▸ **TASK DESCRIPTION**
When the line with "Image resolution: width=1359" comes up, set it down and every later line to the end of the data, exactly and without pictures.

=== SUPPLIED MATERIAL ===

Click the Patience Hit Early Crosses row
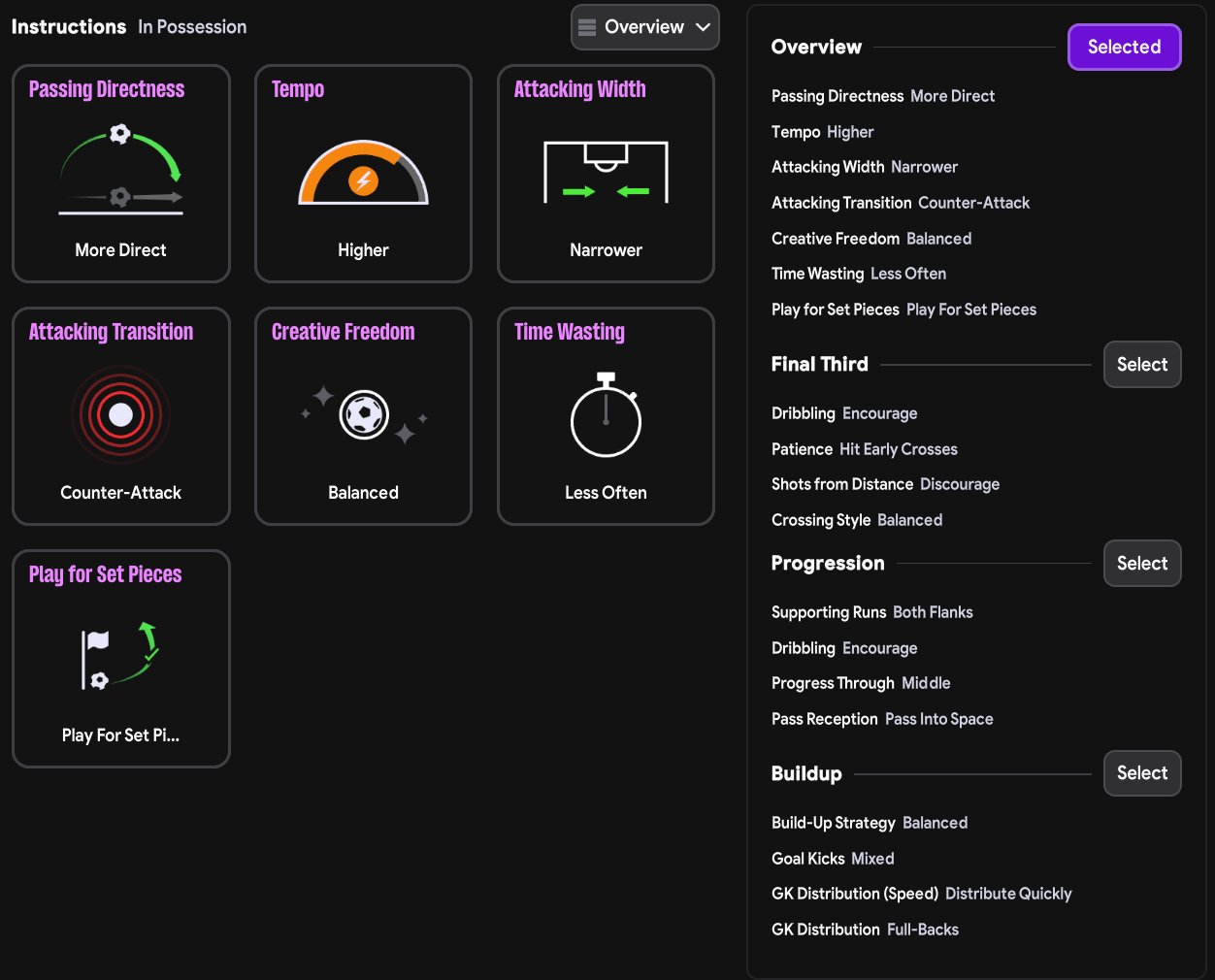Screen dimensions: 1215x980 (864, 449)
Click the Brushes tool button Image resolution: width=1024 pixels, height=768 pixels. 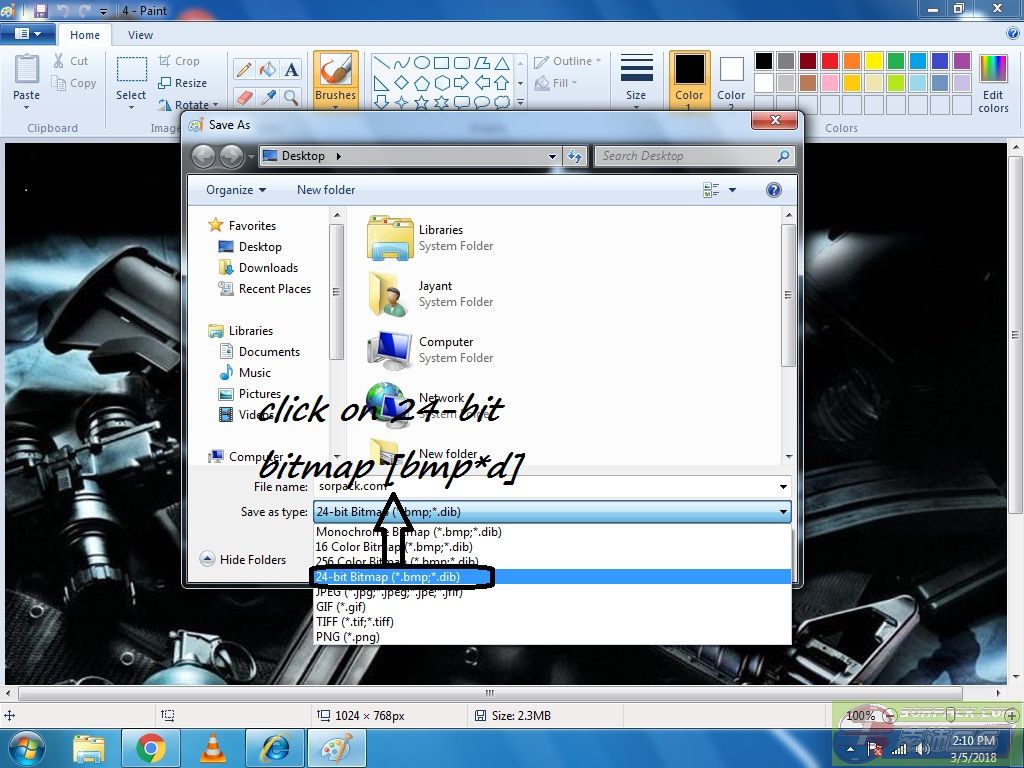pyautogui.click(x=336, y=80)
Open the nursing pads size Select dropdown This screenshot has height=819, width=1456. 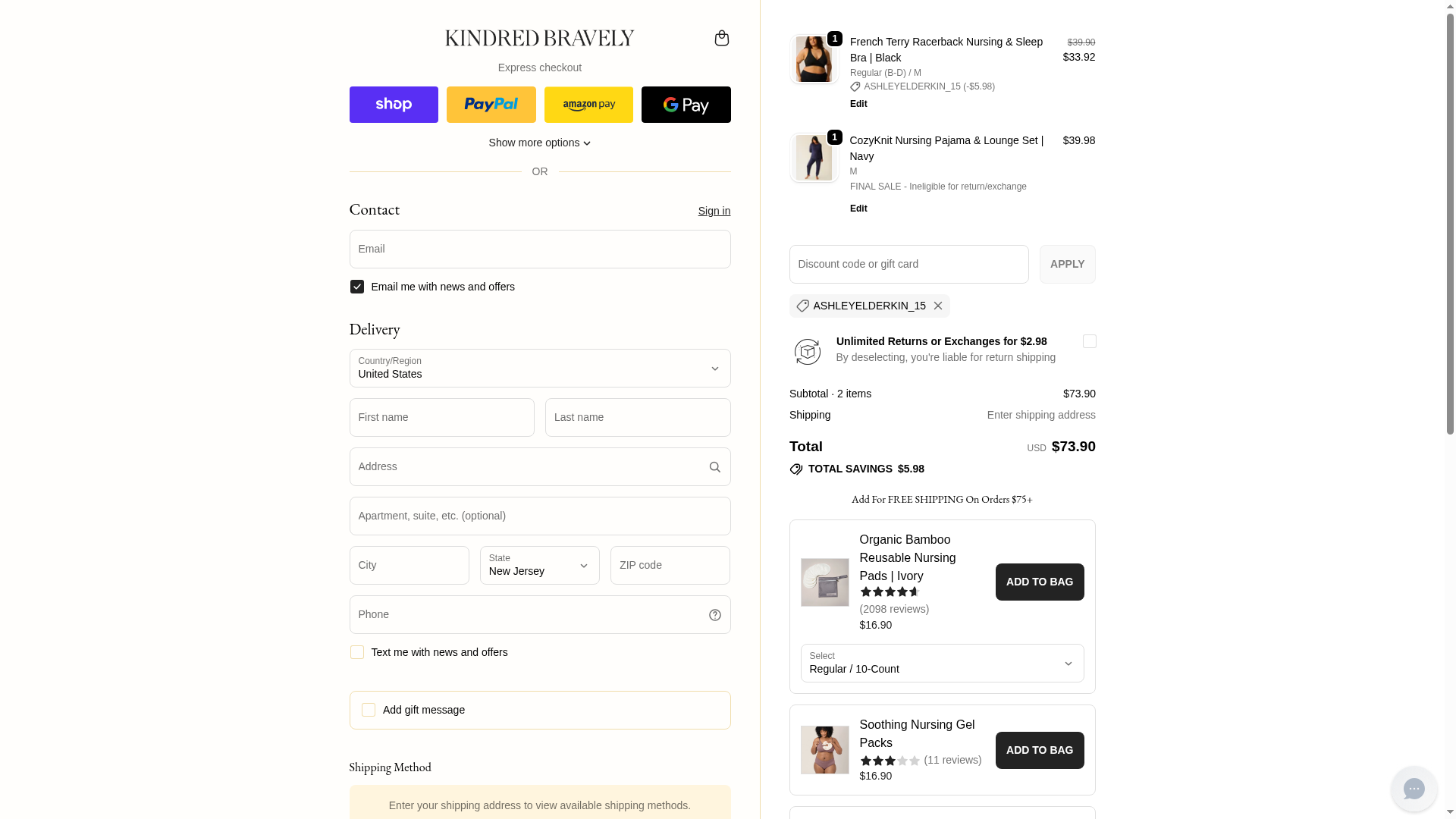coord(942,664)
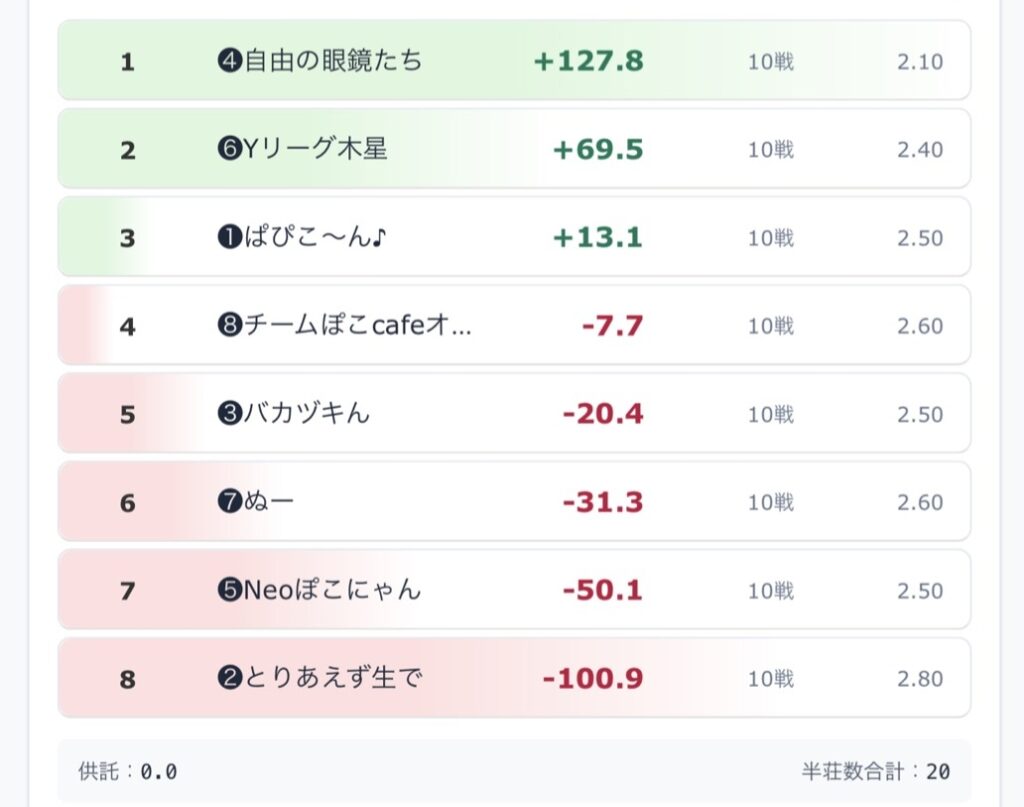This screenshot has width=1024, height=807.
Task: Click the -31.3 score of ぬー
Action: (602, 502)
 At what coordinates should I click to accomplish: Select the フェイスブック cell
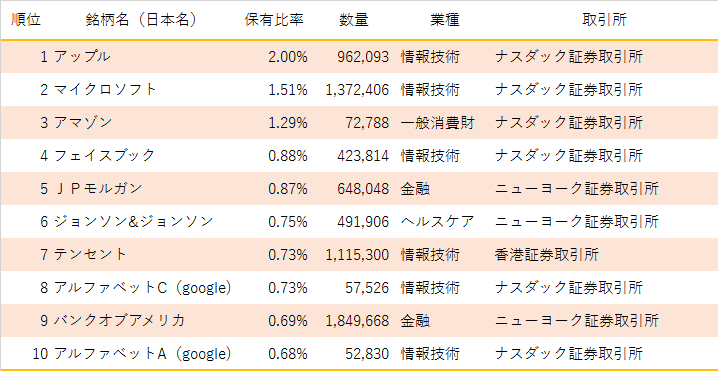tap(105, 156)
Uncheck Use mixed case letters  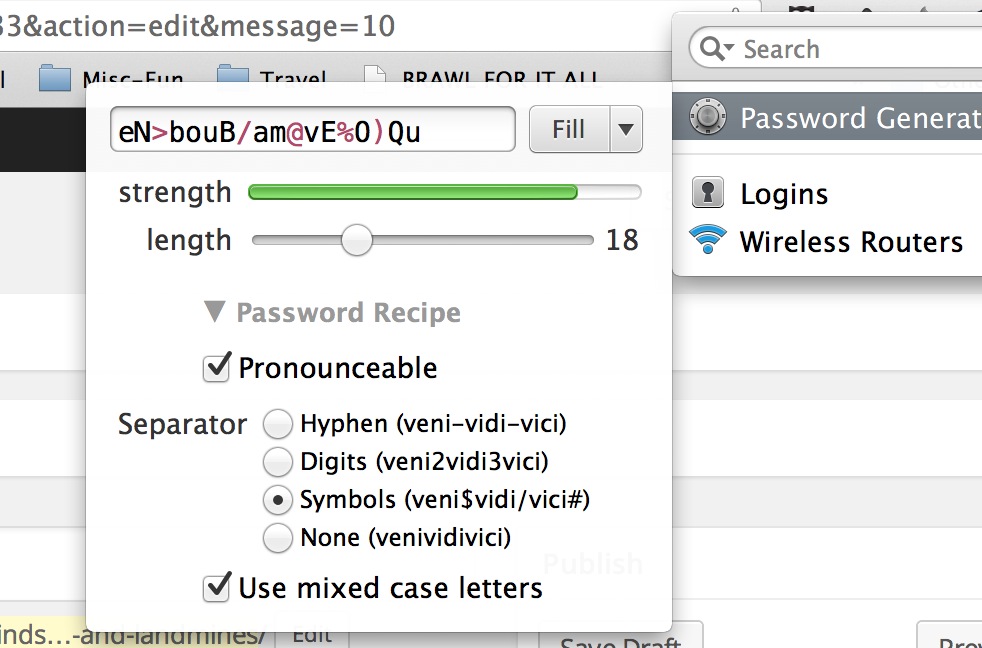(217, 587)
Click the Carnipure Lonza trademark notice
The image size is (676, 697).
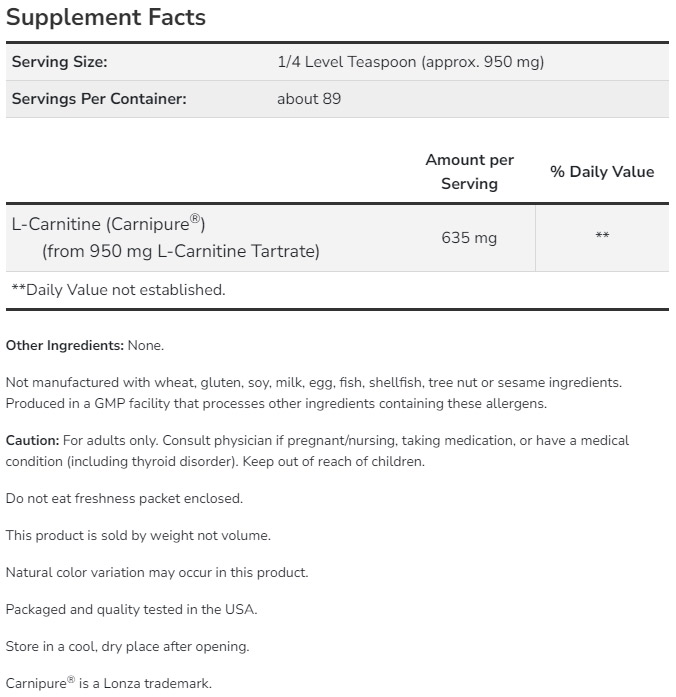click(x=109, y=684)
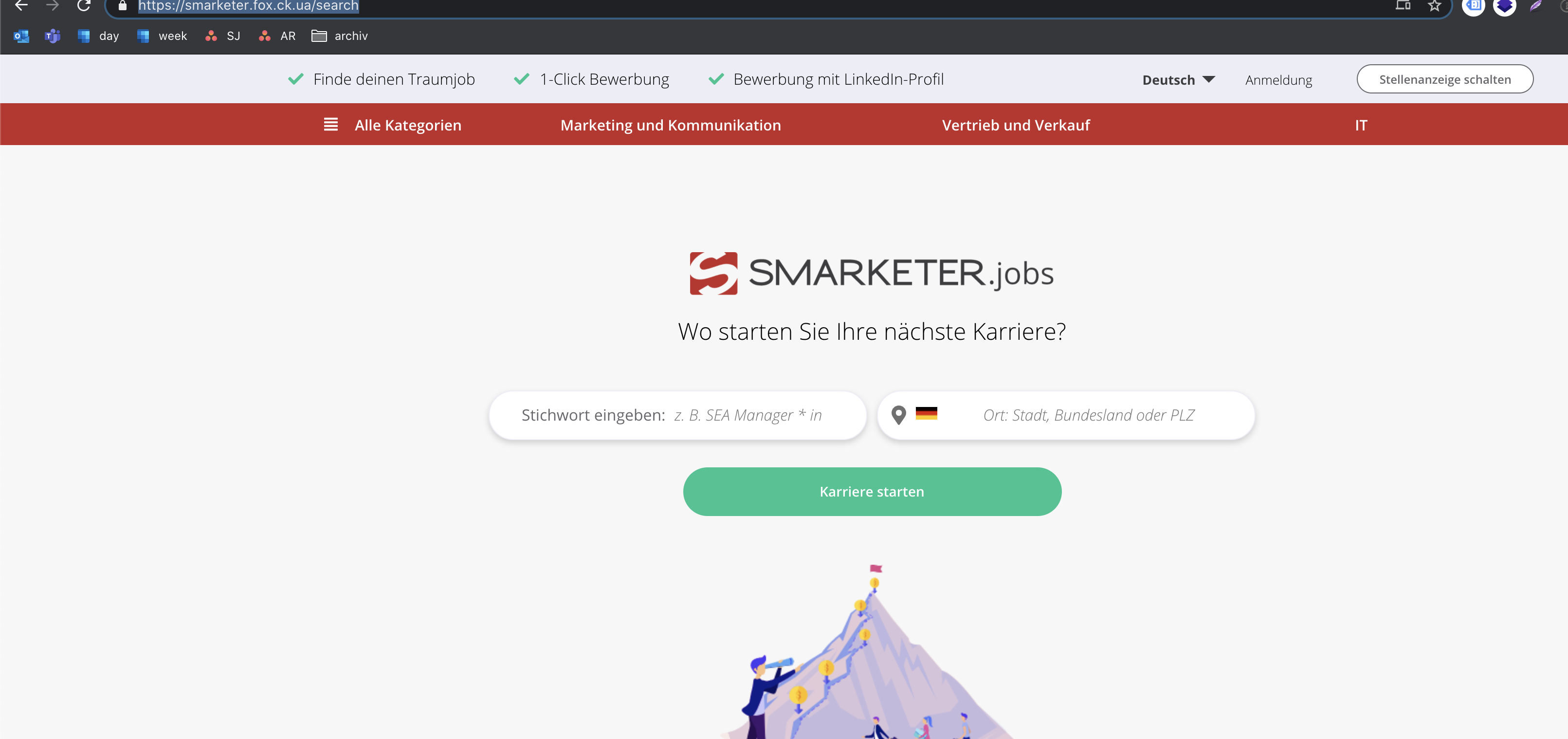Select the German flag country selector
Viewport: 1568px width, 739px height.
click(x=926, y=413)
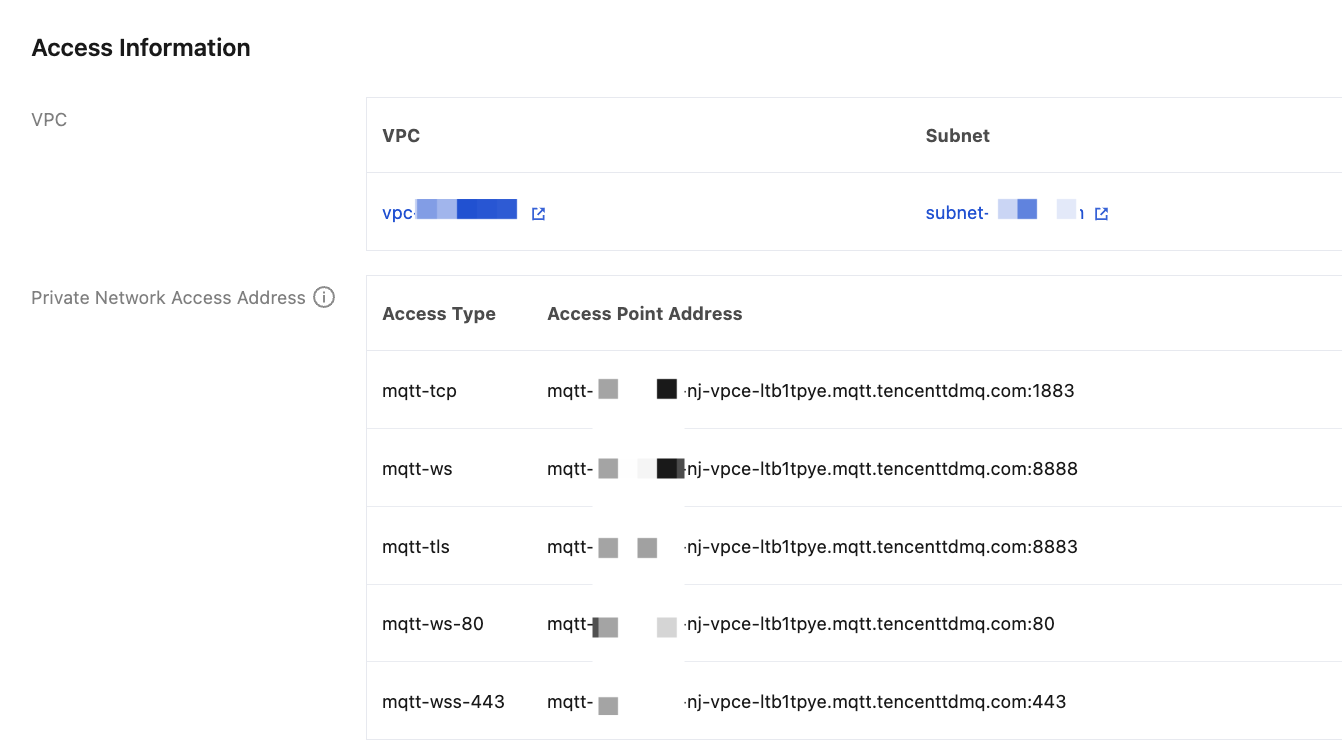The width and height of the screenshot is (1342, 746).
Task: Click the Access Information section heading
Action: [141, 48]
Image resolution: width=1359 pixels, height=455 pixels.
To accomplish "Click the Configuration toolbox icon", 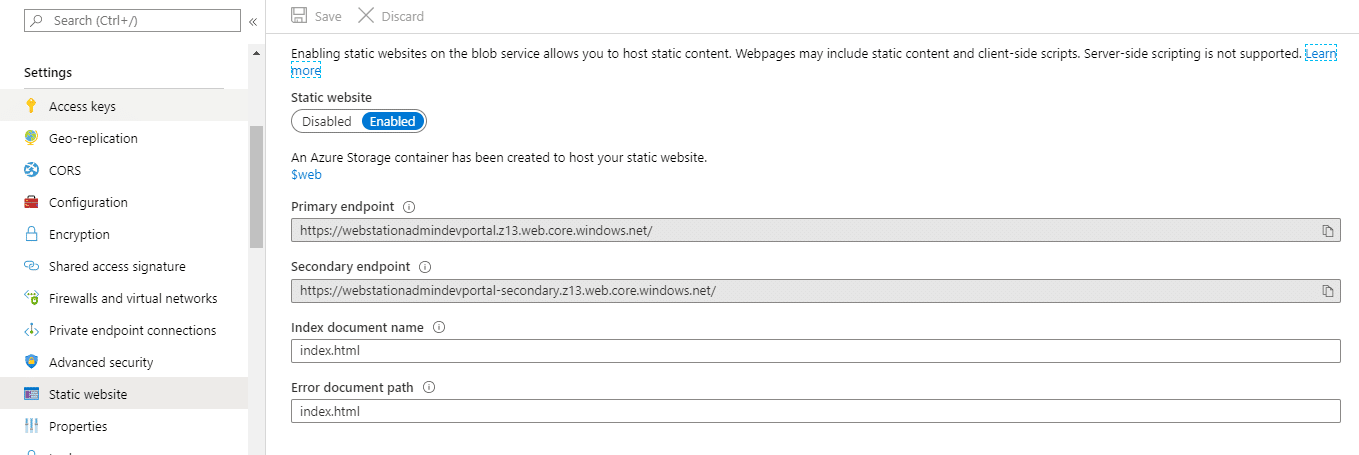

===

▸ **RESPONSE AREA**
Image resolution: width=1359 pixels, height=455 pixels.
To accomplish "Click the Configuration toolbox icon", 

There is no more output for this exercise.